Proceedings of Speech Language Models in Low-Resource Settings: Performance, Evaluation, and Bias Analysis (SPEAKABLE) @ LREC 2026

DOI:10.63317/3zjiz9fsk4fy

Abstract

Automatic speech recognition (ASR) systems often exhibit uneven performance across accents, raising concerns about fairness and bias. This study investigates the impact of model fine-tuning strategies on ASR performance and accent-related disparities. We conduct a controlled empirical evaluation of two adaptation approaches—single-step and two-step fine-tuning—using pretrained Whisper (small) and Wav2Vec2-XLSR-53 models on African-accented English speech from the AfriSpeech-200 dataset, covering Yoruba, Igbo, Swahili, and Hausa accents.
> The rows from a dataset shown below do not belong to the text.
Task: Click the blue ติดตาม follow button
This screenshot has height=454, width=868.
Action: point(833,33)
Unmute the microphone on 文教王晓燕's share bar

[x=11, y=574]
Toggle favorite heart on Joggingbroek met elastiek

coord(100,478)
Both fine-tuning strategies substantially reduced mean word error rate (WER) for all models. However, these improvements did not translate into consistent reductions in accent-related performance gaps. When analysed separately across general and clinical subsets, WER gaps often increased due to uneven gains across accents. Although two-step fine-tuning provided modest improvements over single-step adaptation, its impact on reducing disparities remained limited. These findings indicate that fine-tuning primarily optimises performance without effectively addressing systematic bias across speaker groups, even when models are specialised for individual accents. This highlights the limitations of per-accent specialisation as a practical bias mitigation strategy.